The centre of the My Vital Metrics arsenal is the DEXA. The gold Standard in Body Composition Analysis

Find out more about the DEXA Scan below.


What is DEXA?

The DEXA scan is the gold standard of body composition measurements. It allows you to see exactly how much fat and how much muscle you have. It will tell you where that muscle and fact is, point to associated risks or hormonal issues, or identify muscular imbalances.

For a more detailed look at what DEXA is, and how it can assist you with your health and fitness programme, take a look at this video, produced by Hologic, the manufacturer of the DEXA machines we use.

How does it  work?

The scanner passes a small amount of two different X-ray beams through the body. The rays are absorbed or pass through the body in known quantities. Different amount of the first beam will be absobed by fat and by muscle, and the second beam will be absorbed by the skeleton. By measuring the amount of each beam which makes it through to the sensor on the other side, we are able to tell how much fat and muscle and bone there is in that part of the body.

X-rays? Is it Safe? 

The amount of radiation you are exposed to in a DEXA is tiny. It is roughly equivalent to about a day’s worth of background radiation from just living, or about the safe as the additional radiation you get from taking a flight from London to Paris. Our DEXA machines are regularly checked and calibrated to ensure that this remains the case. There is absolutely nothing to fear from taking a DEXA scan. We also limit the number of  scans a  person can  take in a year to 6, with individual scans being  taken no less than 6 weeks apart.


What’s the procedure?

You will be asked to undress to underwear and remove all jewellery/watches. A hospital gown can be provided if needed. Bras with underwires will also need to be removed. The Dexa technician will position you lying face-up on the bed, ensuring that you are evenly spaced. They will also lightly secure your feet to each other so your legs can’t swing. When the scan is operating the receiver arm will pass over your body in three sweeps, and will gradually build up a picture of you. It is important that you are very still while the scan is happening to ensure the best quality image. Once the scan is over the technician will tell you it’s ok to get up, and dress once again. You’ll be on the table for approximately 4 minutes.

What do you get?

After the scan, the technician will print off a multi-page report, and will walk you through some of the key points. Your trainer can advise you on how best to take advantage of the information given to work into your training and nutrition plan.

What about alternatives?

(Given entries):
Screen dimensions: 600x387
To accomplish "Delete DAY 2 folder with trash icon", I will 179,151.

---

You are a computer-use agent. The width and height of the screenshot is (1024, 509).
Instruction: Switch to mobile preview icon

(Task list):
(a) According to the DEXA scan page, about how long does a person stay on the table during the scan?
(b) List every section heading on the DEXA scan page.
(c) Please continue the DEXA scan page by writing the section under its final heading, "What about alternatives?".
The items come from a separate source and have no connection to the DEXA scan page.

(Answers by task):
(a) Approximately 4 minutes.

(b)
What is DEXA?
How does it work?
X-rays? Is it Safe?
What's the procedure?
What do you get?
What about alternatives?

(c)
DEXA is the Gold Standard in body composition analysis. No other method comes close for its consistency, ease of application and specificity. DEXA is also the only measurement which will give you accurate fat mass, fat-free mass and bone mass, not just overall, but in each part of the body. This means that it can double as a measure of how recovery from injury is going, or detect imbalances between the left and right side. It is also the only measurement which can give an indication of visceral fat – this is the fat which sits around the organs. This type of fat is appearing regularly in recent research as being an indicator for a range of health conditions. 

Below is an analysis of some of the other methods out there.


This is the most commonly used measure in the medical profession. It’s a simple height and weight calculation. In anybody who has never seen the inside of a gym this might be ok. But once you’ve ever lifted up something heavy, it will cease to be relevant.

BIA / Bioimpedance

This method, most commonly found on gym floors or even in people’s bathroom scales, passes a small current through your body. It is predicated on the idea that muscle and fat will concur that electrical current at different rates. Among the problems found is levels of hydration and numerous other factors also influence this. The machines have consistently failed to produce reliable or meaningful composition results. They are not used in any research on body composition.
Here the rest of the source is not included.